Exercise aim >> Two lines in the data below mark the range: the one with "Task: Select the IC5 M6250IFP chip" and the one with "This screenshot has height=484, width=763.". Return both, along with every line between them, exactly.

Input for this task >>
⟨

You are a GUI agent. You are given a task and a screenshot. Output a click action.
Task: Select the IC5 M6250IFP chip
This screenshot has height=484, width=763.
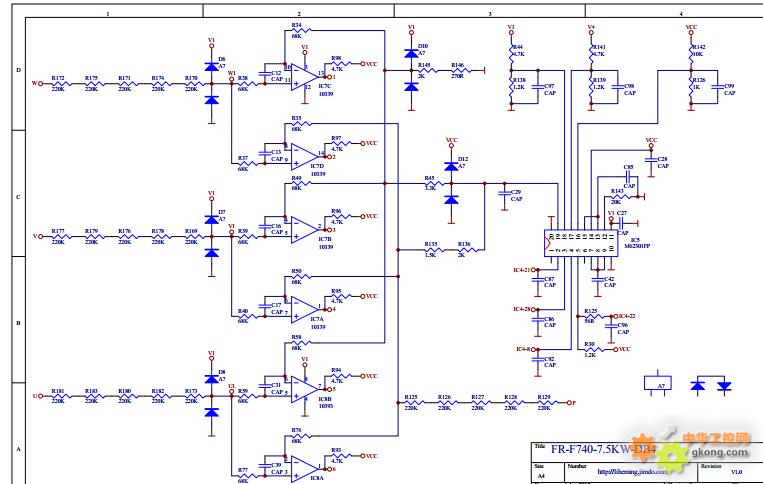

⟩
⟨

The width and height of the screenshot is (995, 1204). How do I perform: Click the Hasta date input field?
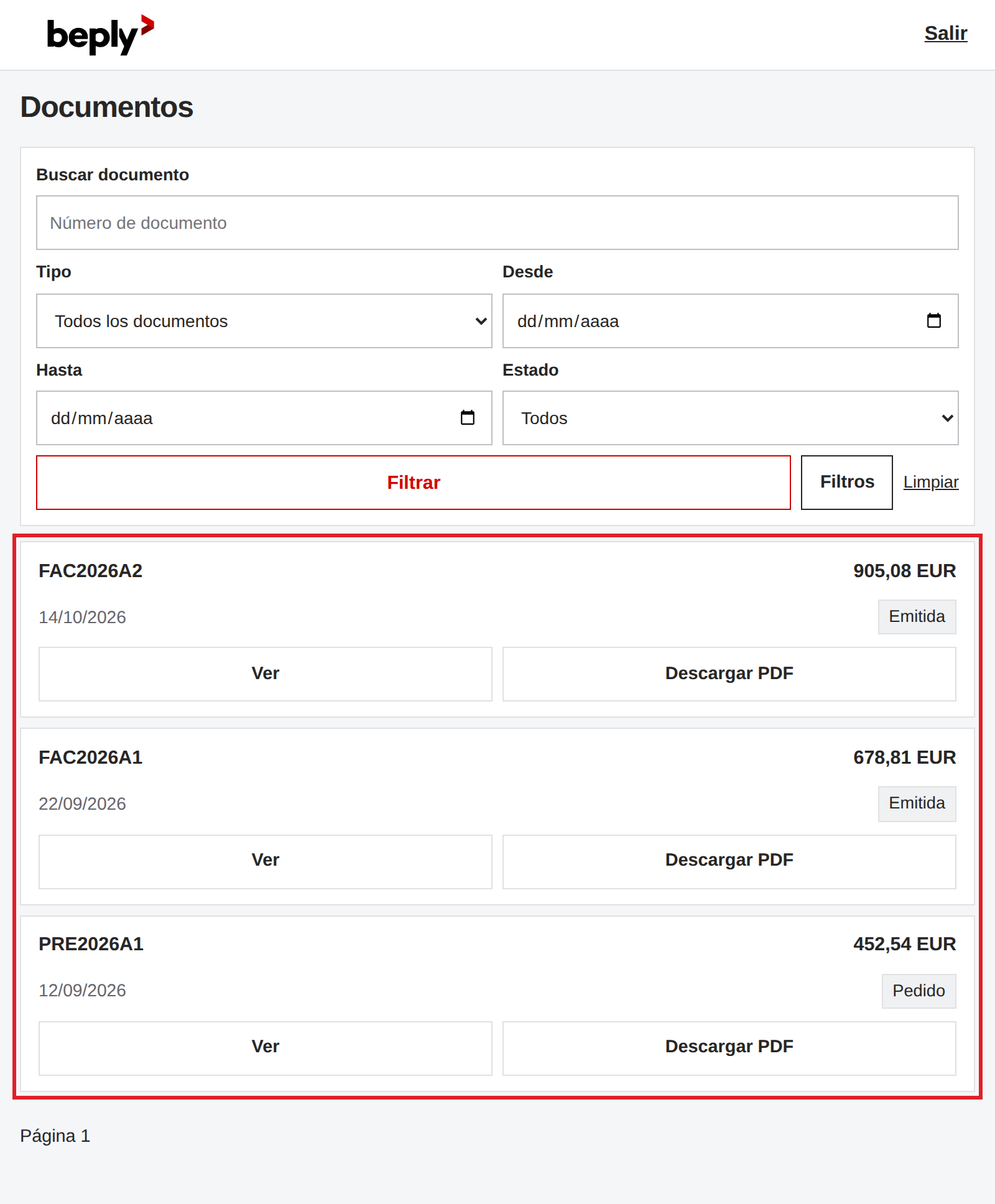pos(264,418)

⟩

Worked solution >>
Task: Select the IC5 M6250IFP chip
This screenshot has height=484, width=763.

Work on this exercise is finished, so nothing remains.